Of course bloody action will, realistically, only get you so far, and tournament-based stories (Kick-boxer being a leading example) require at least a modicum of backstory to give you some vested interest in the fate of the players. This is where Scorpion's Revenge channels its bloody fury to tremendous effect, with one of the most shockingly effective origin stories of all the DC animated productions, charting the tragic history of protagonist Hanzo (who fans will better know as Scorpion), who never gives up fighting despite the overwhelming odds he faces when his whole clan is slaughtered. It's superbly done, setting the stage for a feature which even affords other characters room to breathe (Sonya Blade's relationship with Jax gives her some nice emotional weight) and keeps upping the ante when it comes to just how tough the opponents are.

 

Warner go full 18, bringing the ultra-violent game to visual life with bloody bone-breaking fury

The action is fairly relentless, and impressively intense - the closest thing WB Animation have come to this before is probably Batman Ninja - but fights, signature moves, and choreography are all superb, staying true to the video game (complete with graphic "x-ray" visuals of internal damage) but expanding it out into more than just a simple tournament narrative (of which there is surprisingly little until the end). It retains the visceral violence of the kills, and the impossible-to-kill nature of the protagonists but still delivers a sense of threat from their even-more-impossible-to-kill opponents.
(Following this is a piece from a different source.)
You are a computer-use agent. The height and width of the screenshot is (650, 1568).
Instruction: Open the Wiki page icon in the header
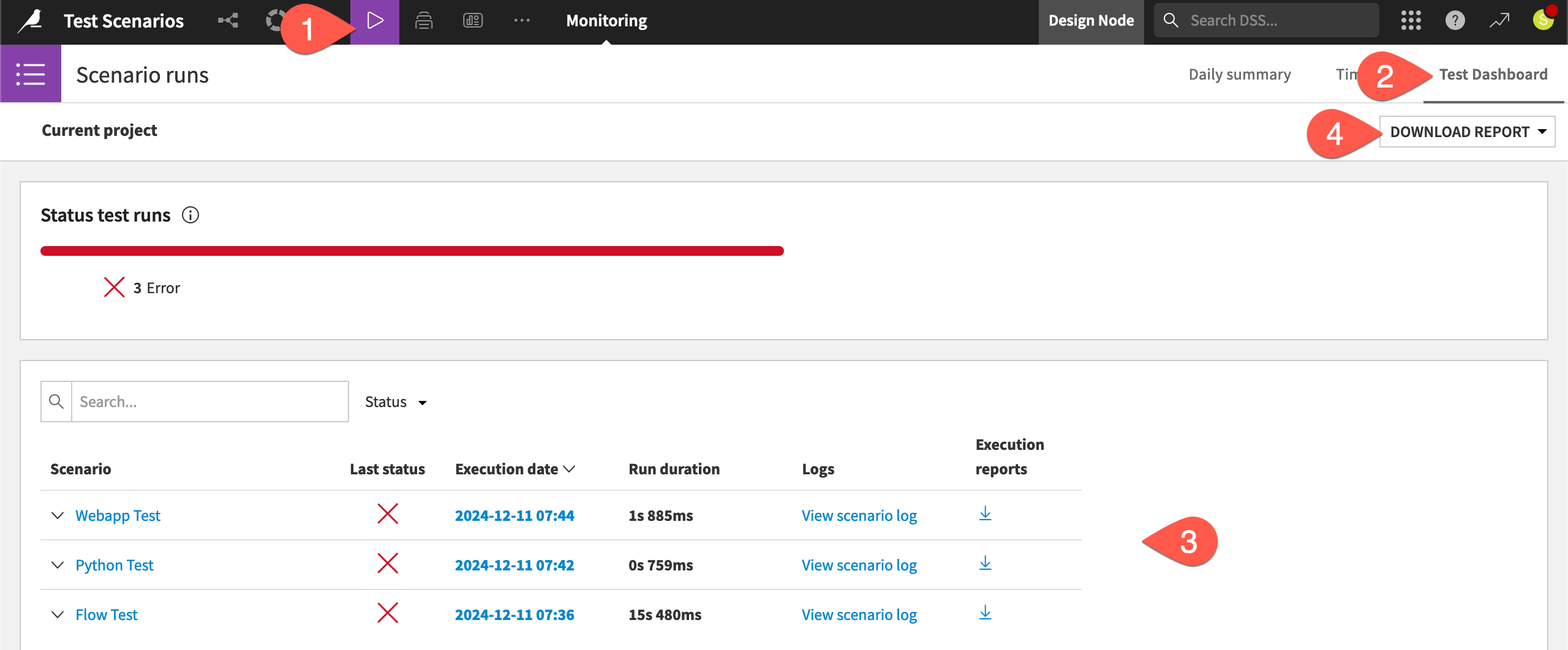coord(472,20)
After Netflix's recent Altered Carbon: Resleeved (which was refreshingly violent, but is positively tame in comparison to this) and earlier Love, Death and Robots, it would be a perfect fit for the streaming giant. Still, this new Mortal Kombat Legends: Scorpion's Revenge feature is well worth checking out, and easy to pick up on digital in advance of its physical media release later in the month. And if, as is rumoured, it ties into the upcoming live action movie then that actually bodes well for a potentially decent live action video game adaptation that we might have in the near future.